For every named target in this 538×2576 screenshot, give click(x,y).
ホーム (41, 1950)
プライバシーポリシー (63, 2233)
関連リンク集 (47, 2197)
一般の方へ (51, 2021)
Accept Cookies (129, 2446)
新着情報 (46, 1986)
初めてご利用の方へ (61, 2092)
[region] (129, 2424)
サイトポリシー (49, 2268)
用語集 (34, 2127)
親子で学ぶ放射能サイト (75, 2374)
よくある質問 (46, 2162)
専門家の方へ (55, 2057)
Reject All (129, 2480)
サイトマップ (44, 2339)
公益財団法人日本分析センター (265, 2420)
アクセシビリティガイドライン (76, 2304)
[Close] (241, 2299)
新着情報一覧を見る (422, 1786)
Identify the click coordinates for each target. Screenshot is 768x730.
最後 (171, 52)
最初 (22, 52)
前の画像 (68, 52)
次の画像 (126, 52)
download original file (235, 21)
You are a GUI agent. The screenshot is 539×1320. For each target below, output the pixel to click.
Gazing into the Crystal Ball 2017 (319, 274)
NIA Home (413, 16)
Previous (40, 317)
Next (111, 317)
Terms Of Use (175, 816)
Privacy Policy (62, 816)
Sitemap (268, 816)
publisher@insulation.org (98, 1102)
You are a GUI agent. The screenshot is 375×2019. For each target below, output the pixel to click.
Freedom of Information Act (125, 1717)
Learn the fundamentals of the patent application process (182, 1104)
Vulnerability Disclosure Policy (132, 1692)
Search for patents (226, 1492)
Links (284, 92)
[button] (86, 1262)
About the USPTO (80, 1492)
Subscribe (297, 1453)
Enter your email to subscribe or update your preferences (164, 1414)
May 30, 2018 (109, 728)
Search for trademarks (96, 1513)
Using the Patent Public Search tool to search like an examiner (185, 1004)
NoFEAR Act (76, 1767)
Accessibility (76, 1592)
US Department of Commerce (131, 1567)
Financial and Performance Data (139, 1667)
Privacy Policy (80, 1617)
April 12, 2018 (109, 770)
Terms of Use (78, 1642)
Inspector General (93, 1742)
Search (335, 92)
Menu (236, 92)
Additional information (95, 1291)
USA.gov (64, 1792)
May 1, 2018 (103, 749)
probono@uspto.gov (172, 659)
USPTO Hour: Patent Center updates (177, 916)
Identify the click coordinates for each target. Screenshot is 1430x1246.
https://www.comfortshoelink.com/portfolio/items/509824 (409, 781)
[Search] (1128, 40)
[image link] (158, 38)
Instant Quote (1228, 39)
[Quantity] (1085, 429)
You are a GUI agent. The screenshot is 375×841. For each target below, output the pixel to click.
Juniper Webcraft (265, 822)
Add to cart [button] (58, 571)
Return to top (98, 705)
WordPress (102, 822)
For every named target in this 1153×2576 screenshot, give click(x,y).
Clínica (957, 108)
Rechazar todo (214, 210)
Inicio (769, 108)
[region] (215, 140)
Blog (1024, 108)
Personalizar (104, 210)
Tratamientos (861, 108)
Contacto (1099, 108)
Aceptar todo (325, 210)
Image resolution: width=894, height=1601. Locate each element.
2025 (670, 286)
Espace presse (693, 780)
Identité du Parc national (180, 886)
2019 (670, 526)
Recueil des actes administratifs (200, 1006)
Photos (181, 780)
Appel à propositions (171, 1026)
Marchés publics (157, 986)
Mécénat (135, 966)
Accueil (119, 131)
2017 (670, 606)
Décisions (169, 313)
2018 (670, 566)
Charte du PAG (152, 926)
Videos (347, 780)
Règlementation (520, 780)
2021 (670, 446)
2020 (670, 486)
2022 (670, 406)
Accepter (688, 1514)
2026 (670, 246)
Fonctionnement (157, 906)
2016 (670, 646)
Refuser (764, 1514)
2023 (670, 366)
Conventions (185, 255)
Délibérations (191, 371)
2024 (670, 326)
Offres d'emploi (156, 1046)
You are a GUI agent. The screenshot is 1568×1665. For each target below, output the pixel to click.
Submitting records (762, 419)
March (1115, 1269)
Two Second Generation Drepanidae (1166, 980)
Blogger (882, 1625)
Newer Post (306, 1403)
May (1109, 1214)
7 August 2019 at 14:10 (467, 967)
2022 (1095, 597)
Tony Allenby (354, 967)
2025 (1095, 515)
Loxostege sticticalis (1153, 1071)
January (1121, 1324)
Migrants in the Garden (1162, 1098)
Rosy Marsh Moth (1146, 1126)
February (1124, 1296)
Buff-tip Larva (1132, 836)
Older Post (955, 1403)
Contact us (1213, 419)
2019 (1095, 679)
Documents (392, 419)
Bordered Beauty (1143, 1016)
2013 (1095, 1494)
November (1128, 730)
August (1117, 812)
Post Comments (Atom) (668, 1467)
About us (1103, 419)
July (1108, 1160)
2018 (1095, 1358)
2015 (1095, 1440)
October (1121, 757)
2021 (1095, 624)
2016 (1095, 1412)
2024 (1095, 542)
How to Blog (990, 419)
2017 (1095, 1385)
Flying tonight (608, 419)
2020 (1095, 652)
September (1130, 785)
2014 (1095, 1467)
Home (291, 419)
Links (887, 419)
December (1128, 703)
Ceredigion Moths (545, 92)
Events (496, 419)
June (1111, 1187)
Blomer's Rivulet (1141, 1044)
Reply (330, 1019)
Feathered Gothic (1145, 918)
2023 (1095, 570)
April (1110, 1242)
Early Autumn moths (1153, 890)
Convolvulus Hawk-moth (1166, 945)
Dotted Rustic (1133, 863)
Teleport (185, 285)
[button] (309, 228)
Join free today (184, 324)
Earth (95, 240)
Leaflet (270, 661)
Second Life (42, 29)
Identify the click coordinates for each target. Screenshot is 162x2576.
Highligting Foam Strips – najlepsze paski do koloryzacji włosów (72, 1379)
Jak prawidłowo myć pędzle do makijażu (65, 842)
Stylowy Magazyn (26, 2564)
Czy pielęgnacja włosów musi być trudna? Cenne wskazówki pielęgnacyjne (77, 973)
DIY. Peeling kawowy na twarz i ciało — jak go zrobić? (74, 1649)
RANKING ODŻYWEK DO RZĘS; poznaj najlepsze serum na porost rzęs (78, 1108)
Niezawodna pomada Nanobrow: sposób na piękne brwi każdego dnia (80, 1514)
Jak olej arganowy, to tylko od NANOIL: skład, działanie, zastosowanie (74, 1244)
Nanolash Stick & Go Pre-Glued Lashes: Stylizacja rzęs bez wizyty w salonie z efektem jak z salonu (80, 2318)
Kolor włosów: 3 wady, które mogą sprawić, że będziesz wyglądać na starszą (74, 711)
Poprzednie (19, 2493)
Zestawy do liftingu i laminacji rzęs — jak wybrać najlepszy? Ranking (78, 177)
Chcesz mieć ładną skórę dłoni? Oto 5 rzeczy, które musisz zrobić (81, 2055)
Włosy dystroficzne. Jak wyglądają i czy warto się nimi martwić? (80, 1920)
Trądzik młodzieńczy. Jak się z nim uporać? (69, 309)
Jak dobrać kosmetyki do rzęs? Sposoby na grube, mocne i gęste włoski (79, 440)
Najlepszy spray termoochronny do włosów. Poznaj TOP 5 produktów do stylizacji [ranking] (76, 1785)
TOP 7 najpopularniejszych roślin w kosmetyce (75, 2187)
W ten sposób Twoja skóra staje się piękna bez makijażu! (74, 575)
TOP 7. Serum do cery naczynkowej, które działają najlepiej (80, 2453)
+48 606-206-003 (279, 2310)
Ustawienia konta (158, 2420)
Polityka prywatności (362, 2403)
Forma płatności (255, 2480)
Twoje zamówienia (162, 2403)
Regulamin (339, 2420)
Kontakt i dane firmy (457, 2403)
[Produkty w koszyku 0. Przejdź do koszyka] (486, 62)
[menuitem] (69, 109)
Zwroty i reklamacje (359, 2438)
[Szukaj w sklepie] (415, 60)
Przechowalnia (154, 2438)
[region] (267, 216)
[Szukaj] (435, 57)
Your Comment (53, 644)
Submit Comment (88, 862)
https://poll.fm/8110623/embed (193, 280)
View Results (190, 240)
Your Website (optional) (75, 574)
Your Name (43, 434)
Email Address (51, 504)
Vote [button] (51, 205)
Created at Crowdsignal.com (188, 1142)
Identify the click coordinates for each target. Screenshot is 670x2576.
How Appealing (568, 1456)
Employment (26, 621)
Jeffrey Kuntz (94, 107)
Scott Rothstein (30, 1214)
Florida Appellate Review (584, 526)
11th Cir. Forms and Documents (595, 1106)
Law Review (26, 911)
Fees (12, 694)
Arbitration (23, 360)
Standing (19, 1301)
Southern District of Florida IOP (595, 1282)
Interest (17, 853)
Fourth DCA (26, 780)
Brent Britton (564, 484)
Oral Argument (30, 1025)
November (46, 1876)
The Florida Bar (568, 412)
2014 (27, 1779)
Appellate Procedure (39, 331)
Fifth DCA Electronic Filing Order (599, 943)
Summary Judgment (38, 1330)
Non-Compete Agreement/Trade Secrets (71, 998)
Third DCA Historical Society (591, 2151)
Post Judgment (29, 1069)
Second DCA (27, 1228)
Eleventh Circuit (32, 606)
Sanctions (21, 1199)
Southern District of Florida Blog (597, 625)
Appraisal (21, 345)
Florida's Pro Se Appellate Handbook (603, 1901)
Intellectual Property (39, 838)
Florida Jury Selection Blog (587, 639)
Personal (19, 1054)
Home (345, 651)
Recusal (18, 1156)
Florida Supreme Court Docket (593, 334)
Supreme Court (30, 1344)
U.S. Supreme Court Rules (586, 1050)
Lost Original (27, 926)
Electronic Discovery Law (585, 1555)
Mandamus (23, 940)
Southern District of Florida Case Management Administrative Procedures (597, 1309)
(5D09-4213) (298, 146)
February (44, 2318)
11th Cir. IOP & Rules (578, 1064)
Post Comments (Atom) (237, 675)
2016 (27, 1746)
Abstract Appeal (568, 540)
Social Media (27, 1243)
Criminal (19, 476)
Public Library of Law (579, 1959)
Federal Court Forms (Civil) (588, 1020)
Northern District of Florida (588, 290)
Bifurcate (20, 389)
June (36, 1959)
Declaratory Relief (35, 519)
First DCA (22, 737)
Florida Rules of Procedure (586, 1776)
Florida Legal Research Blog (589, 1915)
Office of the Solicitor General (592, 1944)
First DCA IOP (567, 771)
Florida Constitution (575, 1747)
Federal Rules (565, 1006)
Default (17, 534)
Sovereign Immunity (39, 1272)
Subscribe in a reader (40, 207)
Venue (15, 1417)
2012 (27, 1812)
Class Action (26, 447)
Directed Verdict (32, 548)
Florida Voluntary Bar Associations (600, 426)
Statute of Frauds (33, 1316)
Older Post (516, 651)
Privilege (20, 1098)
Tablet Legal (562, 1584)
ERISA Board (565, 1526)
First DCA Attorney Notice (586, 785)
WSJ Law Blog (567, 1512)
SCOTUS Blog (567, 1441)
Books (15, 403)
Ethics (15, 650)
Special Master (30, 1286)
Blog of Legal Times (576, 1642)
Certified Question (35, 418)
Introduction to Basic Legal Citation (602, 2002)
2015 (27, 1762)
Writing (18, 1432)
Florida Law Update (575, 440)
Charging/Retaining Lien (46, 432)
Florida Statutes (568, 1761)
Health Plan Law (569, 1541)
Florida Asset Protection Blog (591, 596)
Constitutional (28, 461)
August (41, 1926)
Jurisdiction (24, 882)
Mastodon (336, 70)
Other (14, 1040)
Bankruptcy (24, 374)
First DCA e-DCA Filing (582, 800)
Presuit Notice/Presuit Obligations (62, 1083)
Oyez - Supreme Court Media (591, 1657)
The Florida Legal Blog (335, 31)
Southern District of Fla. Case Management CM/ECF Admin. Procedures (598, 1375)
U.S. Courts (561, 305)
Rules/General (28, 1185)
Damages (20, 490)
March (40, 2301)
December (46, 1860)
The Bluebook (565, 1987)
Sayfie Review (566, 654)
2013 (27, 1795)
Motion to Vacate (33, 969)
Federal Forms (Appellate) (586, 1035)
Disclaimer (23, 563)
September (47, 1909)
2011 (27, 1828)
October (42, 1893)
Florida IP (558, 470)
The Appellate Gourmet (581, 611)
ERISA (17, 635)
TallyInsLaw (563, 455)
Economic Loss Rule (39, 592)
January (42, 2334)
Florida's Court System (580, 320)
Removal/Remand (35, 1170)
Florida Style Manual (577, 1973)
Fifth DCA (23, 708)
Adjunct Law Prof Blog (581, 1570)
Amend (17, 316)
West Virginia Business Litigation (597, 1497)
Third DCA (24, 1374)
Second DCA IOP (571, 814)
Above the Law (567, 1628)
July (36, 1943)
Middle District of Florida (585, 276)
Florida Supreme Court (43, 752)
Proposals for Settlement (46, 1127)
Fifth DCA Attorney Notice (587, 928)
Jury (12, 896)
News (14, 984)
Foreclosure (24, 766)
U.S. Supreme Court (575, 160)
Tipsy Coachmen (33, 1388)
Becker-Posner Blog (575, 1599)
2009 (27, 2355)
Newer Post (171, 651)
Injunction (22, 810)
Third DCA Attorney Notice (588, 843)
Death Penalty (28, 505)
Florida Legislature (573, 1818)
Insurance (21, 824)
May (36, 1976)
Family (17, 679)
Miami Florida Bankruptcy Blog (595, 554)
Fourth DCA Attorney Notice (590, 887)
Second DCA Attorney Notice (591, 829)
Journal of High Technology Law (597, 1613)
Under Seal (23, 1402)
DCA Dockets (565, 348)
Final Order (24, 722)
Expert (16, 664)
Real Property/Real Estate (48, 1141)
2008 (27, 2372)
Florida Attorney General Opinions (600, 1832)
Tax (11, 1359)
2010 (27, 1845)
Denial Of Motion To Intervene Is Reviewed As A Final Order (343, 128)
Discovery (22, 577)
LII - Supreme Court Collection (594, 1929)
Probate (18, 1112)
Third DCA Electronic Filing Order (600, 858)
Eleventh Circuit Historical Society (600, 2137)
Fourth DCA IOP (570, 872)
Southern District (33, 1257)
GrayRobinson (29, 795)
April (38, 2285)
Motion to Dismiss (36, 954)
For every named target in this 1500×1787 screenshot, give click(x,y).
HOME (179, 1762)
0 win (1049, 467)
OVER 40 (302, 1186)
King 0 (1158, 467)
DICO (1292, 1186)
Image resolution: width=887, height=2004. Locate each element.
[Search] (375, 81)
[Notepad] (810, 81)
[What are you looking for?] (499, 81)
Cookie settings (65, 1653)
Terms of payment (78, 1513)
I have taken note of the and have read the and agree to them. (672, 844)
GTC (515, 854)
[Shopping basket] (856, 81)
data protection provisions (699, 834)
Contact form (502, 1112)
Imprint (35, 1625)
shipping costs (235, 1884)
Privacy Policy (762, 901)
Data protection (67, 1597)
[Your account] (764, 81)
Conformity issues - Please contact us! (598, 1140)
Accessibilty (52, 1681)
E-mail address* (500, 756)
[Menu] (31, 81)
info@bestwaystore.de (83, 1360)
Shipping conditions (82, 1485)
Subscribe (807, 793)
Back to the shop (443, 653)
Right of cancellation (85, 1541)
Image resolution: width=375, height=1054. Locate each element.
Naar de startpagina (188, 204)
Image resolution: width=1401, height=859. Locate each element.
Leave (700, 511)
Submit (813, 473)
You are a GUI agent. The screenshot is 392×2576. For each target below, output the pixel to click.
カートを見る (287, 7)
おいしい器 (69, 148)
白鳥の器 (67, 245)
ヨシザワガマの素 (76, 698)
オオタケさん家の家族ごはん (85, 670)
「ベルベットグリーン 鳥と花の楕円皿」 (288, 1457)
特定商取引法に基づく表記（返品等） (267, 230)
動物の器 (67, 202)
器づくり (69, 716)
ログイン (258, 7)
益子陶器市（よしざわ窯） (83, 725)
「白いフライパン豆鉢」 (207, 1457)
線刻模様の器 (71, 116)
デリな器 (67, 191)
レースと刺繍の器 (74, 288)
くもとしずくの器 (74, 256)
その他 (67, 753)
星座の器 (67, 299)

WRITTEN PROBLEM: Write out the lines from the one containing "器づくり (69, 716)" through the final line, increasing every coordinate in the answers by 58 and leaving the rest of each line unchanged.

COMPLETE OUTPUT:
器づくり (127, 774)
ログイン (316, 65)
益子陶器市（よしざわ窯） (141, 783)
「白いフライパン豆鉢」 (265, 1515)
線刻模様の器 (129, 174)
デリな器 (125, 249)
レースと刺繍の器 (132, 346)
くもとしずくの器 (132, 314)
その他 (125, 811)
星座の器 (125, 357)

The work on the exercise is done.